- [Selection]
++++++++
# HTML code



## Dezsx (Jul 12, 2009)

The HTML code is switched off for my journal, is there any way of switching it on? Saves having to attach attachments.

Cheers


----------



## Lorian (Apr 9, 2003)

Sorry, enabling HTML code brings too many problems in terms of spam and security.

L


----------



## Joshua (Aug 21, 2008)

Lorian said:


> Sorry, enabling HTML code brings too many problems in terms of spam and security.
> 
> L


Would there be any way of enabling html in journal section for the journal's owner/started or for gold members only?

Youtube embedding would be really handy for training videos, and html would open up some additional formatting options for journal layouts.

J


----------



## Lorian (Apr 9, 2003)

Joshua said:


> Would there be any way of enabling html in journal section for the journal's owner/started or for gold members only?
> 
> Youtube embedding would be really handy for training videos, and html would open up some additional formatting options for journal layouts.
++++++++
- [Stored rows]
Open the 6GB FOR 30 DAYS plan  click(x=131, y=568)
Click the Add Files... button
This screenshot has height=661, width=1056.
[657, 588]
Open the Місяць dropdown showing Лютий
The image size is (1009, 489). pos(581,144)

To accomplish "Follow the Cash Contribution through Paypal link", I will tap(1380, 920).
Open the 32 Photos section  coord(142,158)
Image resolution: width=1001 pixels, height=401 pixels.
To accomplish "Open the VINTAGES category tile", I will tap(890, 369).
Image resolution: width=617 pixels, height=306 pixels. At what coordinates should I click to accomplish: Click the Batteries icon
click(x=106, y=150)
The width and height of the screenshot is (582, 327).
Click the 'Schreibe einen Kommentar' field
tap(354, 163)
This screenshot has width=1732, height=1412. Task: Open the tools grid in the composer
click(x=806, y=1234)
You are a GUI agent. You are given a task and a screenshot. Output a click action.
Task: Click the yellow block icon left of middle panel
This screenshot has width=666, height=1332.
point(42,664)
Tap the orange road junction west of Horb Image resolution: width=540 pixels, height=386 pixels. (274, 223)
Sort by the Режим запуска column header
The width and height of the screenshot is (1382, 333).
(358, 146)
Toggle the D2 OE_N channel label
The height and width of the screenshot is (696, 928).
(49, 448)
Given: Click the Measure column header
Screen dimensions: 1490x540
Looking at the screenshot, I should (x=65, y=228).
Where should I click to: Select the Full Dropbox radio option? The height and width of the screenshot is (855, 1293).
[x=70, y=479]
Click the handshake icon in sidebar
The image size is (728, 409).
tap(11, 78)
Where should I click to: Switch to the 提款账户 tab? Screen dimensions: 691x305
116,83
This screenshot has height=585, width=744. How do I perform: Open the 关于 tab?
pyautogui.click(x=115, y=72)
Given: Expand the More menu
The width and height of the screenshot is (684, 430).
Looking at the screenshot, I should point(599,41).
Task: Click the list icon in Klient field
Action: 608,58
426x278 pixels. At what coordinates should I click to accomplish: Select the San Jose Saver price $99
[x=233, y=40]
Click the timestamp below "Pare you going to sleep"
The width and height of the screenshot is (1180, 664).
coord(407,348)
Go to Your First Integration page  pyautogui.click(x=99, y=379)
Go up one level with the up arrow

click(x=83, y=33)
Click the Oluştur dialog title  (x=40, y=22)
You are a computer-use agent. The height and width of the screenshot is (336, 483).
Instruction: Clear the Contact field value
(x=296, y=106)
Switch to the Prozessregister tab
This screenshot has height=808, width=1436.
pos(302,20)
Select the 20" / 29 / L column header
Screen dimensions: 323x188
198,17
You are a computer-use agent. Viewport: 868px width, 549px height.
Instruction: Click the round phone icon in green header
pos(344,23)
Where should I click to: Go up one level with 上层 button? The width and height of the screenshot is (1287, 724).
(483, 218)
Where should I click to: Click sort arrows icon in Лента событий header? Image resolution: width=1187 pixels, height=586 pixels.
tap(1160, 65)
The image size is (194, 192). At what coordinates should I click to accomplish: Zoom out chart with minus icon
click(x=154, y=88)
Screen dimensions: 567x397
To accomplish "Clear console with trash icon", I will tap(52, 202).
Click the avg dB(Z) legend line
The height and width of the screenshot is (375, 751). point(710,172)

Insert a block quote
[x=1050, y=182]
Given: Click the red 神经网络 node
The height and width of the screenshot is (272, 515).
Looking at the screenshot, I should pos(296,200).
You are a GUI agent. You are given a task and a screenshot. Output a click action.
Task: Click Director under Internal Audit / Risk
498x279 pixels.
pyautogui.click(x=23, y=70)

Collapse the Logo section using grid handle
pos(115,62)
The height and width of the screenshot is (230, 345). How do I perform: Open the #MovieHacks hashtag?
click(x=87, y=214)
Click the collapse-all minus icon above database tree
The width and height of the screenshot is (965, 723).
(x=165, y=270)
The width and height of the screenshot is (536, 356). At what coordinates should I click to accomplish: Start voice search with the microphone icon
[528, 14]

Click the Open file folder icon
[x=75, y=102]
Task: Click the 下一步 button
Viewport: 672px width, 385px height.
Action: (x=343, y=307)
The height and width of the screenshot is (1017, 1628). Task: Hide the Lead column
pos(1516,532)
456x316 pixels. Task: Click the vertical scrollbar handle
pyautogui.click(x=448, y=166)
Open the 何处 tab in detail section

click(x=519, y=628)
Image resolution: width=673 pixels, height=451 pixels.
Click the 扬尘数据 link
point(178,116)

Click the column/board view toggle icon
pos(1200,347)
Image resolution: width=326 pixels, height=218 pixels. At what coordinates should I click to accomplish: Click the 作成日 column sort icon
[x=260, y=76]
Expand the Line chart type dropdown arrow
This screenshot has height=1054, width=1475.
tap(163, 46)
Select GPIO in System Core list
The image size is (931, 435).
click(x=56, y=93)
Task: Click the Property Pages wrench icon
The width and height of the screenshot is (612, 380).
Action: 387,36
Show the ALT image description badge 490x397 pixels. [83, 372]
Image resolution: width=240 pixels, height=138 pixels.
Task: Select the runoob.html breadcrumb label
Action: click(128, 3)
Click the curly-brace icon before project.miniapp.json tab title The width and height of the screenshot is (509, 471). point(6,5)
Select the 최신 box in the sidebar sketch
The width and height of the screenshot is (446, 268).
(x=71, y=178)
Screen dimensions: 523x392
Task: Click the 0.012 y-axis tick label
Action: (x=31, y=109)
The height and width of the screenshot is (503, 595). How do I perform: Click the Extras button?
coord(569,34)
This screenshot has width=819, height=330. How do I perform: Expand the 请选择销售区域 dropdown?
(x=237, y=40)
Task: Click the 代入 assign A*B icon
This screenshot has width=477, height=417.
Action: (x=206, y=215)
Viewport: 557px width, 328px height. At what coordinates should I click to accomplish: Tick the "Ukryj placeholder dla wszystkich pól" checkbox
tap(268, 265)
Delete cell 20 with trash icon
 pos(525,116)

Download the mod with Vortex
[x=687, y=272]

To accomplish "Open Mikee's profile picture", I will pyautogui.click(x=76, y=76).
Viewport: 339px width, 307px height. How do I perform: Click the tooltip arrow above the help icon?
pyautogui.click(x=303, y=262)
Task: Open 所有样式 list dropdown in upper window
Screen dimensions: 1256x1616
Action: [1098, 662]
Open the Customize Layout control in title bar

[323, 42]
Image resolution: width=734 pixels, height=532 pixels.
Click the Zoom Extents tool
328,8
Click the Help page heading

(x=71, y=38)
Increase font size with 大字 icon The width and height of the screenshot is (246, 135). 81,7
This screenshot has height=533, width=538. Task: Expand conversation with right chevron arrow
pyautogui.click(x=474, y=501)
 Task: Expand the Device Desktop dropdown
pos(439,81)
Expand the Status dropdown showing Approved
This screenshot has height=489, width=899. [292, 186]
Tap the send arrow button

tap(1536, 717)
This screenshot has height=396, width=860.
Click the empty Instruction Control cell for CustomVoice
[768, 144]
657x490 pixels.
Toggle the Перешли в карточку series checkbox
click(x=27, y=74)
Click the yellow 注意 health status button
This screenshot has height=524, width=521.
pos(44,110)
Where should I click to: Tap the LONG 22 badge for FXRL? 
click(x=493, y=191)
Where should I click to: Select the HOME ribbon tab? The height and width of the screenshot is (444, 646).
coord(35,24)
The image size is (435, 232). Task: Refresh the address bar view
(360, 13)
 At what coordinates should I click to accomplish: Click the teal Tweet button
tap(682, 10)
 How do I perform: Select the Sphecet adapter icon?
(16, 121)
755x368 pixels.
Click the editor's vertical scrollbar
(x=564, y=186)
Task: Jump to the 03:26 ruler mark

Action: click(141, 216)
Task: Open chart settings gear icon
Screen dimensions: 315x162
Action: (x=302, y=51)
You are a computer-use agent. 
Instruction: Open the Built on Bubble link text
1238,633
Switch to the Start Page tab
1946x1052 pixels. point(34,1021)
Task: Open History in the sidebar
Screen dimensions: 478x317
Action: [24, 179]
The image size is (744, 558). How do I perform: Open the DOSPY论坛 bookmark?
++++++++
- [What is asked] Reproduce the HTML code thread word for word, from its heading through its final line.

- [Exercise answer]
# HTML code



## Dezsx (Jul 12, 2009)

The HTML code is switched off for my journal, is there any way of switching it on? Saves having to attach attachments.

Cheers


----------



## Lorian (Apr 9, 2003)

Sorry, enabling HTML code brings too many problems in terms of spam and security.

L


----------



## Joshua (Aug 21, 2008)

Lorian said:


> Sorry, enabling HTML code brings too many problems in terms of spam and security.
> 
> L


Would there be any way of enabling html in journal section for the journal's owner/started or for gold members only?

Youtube embedding would be really handy for training videos, and html would open up some additional formatting options for journal layouts.

J


----------



## Lorian (Apr 9, 2003)

Joshua said:


> Would there be any way of enabling html in journal section for the journal's owner/started or for gold members only?
> 
> Youtube embedding would be really handy for training videos, and html would open up some additional formatting options for journal layouts.